Blog: Keystone XL, five years and still waiting

Sep 19, 2013 11:15 AM ET
Ready for Keystone XL Pipeline: Valero Energy Corporation is a key customer of the Keystone XL Pipeline. Its refinery in Port Arthur, Texas (above) is one of several Gulf Coast refineries hoping to replace more expensive imported crude oil, they currently import from overseas, with a more stable supply of oil produced in Canada and the U.S. supplied by Keystone XL. Valero employs more than 10,000 people and processes three million barrels of oil a day, providing the fuel Americans need, through its Valero, Diamond Shamrock, Shamrock, Beacon, Ultramar and Texaco brands.

Keystone XL - Five years and still waiting

Today marks five years from when TransCanada filed its original application in the United States to build the Keystone XL Pipeline. Back in 2008, we had just received a Presidential Permit for our original Keystone Pipeline after a standard regulatory approval process that lasted 21 months. We were able to move forward with putting 9,000 Americans to work building the pipeline that began service in July 2010 and has now safely delivered nearly 500 million barrels of oil from Canada to refineries in the U.S. Midwest.

If it had followed the same regulatory process, Keystone XL would now be up and running, supplying America’s largest refineries on the Gulf Coast with a secure supply of lower-cost oil from producers in Western Canada and the U.S. Bakken region. More than 9,000 skilled Americans would have been employed over two years of construction, helping the U.S. recover from a devastating recession by injecting $5 billion in private-sector investment into the economy. Communities along the pipeline route would now be seeing millions of dollars in additional tax revenues injected into their budgets.

Instead, political debate is what people have watched break out — on what must now be the most thoroughly studied and publicly discussed pipeline in American history. Misinformation continues to delay one of North America’s largest “shovel ready” construction projects that will help modernize America’s energy infrastructure and provide the safest and most efficient method of moving up to 830,000 barrels of crude oil per day to the Gulf Coast.

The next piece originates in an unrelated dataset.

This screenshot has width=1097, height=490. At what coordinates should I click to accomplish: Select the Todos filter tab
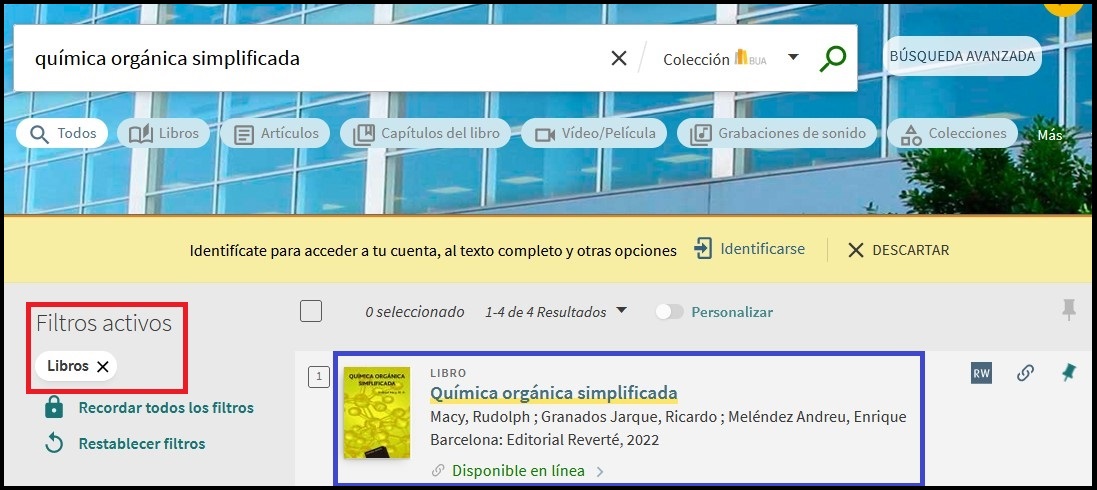point(62,133)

“For me, the most disappointing thing about the delay and politicization of Keystone XL is not the impact it is having on TransCanada, but the fact that the U.S. and Canada have not been able to realize the benefits of jobs, enhanced energy security and increased trade between our two nations that is in all of our best interests,” says Alex Pourbaix, TransCanada’s president of energy and oil pipelines. "The result has been a rise in other methods of transporting crude oil that are not as efficient or safe as pipelines; and U.S. refineries continuing their reliance on crude oil from places like Venezuela, Saudi Arabia and Russia that do not share our values, our commitment to protecting the environment, or our highly integrated economy.”